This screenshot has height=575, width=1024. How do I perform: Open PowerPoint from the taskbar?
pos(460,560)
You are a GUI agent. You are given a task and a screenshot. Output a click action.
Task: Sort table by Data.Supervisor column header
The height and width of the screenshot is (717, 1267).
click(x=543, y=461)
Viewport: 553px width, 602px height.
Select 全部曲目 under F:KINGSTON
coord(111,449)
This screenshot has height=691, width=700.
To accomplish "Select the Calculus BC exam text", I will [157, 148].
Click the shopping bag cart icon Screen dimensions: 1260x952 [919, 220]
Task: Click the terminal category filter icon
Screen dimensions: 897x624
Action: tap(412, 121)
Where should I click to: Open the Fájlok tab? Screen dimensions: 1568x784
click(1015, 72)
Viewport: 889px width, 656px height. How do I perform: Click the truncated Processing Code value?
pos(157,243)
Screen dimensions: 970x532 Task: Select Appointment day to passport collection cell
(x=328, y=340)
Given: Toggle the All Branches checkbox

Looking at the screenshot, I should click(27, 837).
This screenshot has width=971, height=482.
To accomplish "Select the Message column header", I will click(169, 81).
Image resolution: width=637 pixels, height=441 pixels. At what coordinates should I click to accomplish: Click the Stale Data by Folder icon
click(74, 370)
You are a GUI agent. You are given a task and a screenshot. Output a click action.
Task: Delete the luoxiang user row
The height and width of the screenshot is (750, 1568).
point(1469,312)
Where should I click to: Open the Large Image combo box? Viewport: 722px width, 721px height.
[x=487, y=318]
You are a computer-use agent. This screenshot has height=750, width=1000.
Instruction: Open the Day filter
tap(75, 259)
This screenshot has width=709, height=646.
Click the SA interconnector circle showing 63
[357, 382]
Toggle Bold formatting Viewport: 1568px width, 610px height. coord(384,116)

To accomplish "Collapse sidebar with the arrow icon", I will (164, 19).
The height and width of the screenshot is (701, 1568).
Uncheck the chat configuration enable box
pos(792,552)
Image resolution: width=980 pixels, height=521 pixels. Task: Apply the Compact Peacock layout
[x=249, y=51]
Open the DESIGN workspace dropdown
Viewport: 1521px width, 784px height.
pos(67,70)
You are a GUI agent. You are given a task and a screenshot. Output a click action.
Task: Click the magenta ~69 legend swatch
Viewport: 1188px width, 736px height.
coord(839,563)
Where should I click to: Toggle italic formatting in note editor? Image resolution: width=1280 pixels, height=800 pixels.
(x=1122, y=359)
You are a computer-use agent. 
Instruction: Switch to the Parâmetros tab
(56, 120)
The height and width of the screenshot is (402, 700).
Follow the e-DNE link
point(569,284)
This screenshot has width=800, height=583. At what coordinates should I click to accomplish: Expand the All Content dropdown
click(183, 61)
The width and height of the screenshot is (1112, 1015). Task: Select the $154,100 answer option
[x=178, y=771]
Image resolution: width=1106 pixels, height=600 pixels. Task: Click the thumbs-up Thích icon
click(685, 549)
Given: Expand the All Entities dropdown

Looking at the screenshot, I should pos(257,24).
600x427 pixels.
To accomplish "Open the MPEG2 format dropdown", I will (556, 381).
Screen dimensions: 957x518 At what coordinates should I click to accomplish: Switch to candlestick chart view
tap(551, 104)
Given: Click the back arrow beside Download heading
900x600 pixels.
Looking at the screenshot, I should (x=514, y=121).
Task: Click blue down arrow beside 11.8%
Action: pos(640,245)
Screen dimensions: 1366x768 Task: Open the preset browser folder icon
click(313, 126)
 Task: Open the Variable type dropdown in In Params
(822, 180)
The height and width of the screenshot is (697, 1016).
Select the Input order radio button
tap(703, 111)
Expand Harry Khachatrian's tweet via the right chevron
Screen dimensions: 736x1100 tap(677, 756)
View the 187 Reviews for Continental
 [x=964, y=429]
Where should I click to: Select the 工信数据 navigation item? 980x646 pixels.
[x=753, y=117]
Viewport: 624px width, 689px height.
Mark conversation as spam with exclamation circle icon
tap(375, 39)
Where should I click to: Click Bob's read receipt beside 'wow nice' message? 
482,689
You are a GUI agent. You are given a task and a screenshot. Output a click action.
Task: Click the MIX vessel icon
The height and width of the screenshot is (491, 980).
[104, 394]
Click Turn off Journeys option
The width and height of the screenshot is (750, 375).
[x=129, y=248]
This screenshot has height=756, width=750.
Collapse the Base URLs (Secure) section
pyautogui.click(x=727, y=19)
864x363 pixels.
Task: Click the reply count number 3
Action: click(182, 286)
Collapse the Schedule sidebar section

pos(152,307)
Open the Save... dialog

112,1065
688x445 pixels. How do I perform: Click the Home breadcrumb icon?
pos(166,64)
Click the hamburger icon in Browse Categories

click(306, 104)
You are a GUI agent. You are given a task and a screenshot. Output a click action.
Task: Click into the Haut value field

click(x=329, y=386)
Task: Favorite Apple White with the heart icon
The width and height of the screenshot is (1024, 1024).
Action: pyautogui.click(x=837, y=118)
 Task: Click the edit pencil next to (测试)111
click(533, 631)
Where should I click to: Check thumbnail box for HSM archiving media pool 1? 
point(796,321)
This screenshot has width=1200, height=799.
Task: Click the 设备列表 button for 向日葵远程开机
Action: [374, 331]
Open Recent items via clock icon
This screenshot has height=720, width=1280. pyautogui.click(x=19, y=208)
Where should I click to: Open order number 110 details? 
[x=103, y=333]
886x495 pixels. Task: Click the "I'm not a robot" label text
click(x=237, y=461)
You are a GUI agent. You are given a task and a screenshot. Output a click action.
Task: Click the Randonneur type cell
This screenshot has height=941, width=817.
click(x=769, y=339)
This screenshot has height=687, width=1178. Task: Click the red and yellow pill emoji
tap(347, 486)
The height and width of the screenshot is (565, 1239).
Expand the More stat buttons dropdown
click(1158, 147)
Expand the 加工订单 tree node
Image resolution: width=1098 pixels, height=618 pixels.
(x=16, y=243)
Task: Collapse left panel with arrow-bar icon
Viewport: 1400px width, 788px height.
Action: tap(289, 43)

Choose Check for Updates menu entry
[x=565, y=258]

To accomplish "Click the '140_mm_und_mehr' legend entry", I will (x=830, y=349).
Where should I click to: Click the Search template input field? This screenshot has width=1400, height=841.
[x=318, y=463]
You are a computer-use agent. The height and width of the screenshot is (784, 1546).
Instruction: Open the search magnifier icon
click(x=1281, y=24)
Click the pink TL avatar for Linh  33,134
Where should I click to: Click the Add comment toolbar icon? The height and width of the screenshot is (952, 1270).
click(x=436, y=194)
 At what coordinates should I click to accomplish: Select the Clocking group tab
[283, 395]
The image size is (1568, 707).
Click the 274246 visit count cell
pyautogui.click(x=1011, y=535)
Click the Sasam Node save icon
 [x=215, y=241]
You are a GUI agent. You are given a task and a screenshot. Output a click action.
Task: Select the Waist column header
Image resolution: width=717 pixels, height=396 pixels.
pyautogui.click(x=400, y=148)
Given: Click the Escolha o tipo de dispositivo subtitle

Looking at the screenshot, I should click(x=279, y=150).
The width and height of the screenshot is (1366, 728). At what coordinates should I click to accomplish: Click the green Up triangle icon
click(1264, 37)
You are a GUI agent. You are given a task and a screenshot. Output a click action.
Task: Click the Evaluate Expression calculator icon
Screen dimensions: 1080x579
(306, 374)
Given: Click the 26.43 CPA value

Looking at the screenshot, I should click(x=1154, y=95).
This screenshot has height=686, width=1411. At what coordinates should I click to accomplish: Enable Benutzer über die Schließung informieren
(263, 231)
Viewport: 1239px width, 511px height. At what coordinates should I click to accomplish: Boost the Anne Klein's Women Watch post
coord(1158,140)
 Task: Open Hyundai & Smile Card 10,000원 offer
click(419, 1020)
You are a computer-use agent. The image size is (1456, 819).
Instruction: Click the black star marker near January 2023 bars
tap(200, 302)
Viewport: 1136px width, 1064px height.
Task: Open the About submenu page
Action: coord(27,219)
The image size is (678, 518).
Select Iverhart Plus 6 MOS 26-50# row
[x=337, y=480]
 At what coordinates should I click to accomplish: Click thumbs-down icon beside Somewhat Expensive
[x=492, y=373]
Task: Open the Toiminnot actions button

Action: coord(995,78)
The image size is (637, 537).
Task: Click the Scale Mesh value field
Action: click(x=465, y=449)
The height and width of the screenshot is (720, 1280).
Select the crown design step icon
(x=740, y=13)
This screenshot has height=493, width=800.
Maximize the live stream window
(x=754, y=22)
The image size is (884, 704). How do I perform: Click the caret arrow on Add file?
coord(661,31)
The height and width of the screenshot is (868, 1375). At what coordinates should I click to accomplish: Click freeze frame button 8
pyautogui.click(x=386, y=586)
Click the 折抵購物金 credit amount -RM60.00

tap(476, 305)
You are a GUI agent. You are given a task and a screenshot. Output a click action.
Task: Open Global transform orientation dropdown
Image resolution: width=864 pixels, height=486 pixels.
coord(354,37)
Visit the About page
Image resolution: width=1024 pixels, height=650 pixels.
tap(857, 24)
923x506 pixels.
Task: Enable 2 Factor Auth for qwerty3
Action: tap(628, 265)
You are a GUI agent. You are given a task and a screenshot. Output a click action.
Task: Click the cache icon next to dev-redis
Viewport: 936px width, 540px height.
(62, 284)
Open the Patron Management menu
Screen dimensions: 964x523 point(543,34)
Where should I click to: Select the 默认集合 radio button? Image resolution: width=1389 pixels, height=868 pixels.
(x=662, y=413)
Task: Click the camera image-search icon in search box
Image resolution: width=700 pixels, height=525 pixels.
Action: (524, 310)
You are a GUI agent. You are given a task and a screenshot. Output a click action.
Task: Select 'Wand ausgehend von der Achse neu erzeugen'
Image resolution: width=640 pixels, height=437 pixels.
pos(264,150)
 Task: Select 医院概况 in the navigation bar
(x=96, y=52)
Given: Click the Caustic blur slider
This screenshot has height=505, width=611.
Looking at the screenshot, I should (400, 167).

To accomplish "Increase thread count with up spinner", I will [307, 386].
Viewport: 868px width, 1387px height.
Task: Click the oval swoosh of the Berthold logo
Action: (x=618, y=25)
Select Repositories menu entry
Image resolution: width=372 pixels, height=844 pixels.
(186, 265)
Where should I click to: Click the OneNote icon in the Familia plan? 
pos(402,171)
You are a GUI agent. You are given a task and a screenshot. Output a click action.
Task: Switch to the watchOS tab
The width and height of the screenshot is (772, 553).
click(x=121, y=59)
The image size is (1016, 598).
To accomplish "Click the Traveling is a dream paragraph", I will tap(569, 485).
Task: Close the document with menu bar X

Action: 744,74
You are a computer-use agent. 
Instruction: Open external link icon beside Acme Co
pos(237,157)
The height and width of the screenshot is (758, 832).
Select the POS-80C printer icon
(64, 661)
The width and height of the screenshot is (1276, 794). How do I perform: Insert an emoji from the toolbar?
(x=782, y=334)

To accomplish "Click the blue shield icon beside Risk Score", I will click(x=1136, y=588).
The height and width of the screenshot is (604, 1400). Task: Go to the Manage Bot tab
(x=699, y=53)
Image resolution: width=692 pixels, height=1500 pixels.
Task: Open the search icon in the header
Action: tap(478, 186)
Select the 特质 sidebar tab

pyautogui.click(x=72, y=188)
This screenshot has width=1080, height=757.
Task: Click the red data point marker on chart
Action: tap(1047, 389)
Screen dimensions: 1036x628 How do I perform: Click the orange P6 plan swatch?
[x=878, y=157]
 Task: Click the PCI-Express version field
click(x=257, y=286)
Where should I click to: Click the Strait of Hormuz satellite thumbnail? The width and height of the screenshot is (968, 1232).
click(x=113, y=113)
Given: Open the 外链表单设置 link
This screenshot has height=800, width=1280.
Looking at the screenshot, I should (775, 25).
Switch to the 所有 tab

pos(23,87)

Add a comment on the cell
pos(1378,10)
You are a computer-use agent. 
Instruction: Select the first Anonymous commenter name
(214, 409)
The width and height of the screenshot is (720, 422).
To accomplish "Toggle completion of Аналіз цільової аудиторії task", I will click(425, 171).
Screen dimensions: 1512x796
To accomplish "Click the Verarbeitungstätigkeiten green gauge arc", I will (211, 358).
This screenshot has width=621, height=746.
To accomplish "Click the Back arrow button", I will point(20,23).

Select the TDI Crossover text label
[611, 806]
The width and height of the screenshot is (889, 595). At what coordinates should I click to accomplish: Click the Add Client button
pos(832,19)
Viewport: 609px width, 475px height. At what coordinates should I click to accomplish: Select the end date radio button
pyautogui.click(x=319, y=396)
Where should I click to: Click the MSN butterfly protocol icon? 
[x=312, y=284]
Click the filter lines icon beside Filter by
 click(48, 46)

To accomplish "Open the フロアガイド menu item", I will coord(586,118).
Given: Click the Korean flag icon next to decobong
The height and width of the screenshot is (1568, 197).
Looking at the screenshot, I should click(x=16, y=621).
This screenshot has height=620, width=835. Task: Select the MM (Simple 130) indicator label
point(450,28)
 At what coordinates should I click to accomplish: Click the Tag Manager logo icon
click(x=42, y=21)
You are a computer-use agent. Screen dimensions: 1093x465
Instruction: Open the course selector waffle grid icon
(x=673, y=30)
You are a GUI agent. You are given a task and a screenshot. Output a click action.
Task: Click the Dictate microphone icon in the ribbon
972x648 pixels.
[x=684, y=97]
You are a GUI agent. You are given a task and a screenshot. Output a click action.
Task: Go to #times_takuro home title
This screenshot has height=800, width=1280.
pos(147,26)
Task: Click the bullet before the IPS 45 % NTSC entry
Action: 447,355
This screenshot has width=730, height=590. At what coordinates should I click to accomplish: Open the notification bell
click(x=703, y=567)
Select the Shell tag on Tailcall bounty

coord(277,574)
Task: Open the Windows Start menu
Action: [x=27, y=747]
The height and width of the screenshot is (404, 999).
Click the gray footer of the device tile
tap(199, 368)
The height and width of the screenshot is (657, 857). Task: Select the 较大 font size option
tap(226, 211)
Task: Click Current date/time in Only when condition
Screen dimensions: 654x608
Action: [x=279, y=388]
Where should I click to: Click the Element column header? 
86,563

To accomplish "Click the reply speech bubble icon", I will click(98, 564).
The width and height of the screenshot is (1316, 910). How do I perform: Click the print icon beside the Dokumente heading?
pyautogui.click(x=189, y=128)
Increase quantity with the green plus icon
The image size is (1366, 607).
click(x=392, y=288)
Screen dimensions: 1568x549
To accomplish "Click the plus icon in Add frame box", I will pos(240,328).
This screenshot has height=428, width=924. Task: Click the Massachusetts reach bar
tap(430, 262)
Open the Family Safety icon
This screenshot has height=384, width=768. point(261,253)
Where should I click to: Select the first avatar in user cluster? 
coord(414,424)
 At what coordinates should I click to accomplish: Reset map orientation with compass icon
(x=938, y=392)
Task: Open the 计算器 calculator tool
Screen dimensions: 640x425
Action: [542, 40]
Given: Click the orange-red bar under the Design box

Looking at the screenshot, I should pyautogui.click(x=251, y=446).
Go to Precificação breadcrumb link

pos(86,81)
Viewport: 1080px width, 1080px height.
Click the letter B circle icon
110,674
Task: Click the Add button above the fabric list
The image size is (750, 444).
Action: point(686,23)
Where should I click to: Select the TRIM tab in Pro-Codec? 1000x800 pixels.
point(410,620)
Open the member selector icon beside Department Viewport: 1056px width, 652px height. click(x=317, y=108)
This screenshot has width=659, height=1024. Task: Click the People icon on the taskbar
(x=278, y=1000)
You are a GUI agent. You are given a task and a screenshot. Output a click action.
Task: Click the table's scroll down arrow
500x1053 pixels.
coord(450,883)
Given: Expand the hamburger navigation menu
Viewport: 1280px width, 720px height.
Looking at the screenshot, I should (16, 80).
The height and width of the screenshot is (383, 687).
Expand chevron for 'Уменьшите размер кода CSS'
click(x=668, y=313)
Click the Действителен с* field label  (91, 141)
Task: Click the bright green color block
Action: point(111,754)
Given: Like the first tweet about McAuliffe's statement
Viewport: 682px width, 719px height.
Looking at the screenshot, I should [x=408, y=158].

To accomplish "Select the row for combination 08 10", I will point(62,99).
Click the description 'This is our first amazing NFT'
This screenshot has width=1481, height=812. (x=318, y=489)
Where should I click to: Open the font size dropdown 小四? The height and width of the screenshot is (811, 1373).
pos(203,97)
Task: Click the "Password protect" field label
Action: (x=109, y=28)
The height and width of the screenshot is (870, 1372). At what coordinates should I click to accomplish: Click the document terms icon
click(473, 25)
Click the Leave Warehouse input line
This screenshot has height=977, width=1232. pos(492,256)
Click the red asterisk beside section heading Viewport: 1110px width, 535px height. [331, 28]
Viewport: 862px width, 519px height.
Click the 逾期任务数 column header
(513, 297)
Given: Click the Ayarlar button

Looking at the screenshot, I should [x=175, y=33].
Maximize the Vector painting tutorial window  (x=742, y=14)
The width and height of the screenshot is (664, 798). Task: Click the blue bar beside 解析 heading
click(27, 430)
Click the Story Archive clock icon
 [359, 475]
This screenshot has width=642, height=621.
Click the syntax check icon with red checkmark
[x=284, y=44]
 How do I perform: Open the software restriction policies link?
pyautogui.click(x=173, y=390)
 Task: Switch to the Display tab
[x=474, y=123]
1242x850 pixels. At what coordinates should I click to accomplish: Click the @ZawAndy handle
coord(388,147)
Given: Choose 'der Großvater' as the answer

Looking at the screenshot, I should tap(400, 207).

TASK REQUIREMENTS = Show each line of the listing that holds the string "calculator".

ANSWER BOX =
Task: Click the Evaluate Expression calculator icon
Task: Open the 计算器 calculator tool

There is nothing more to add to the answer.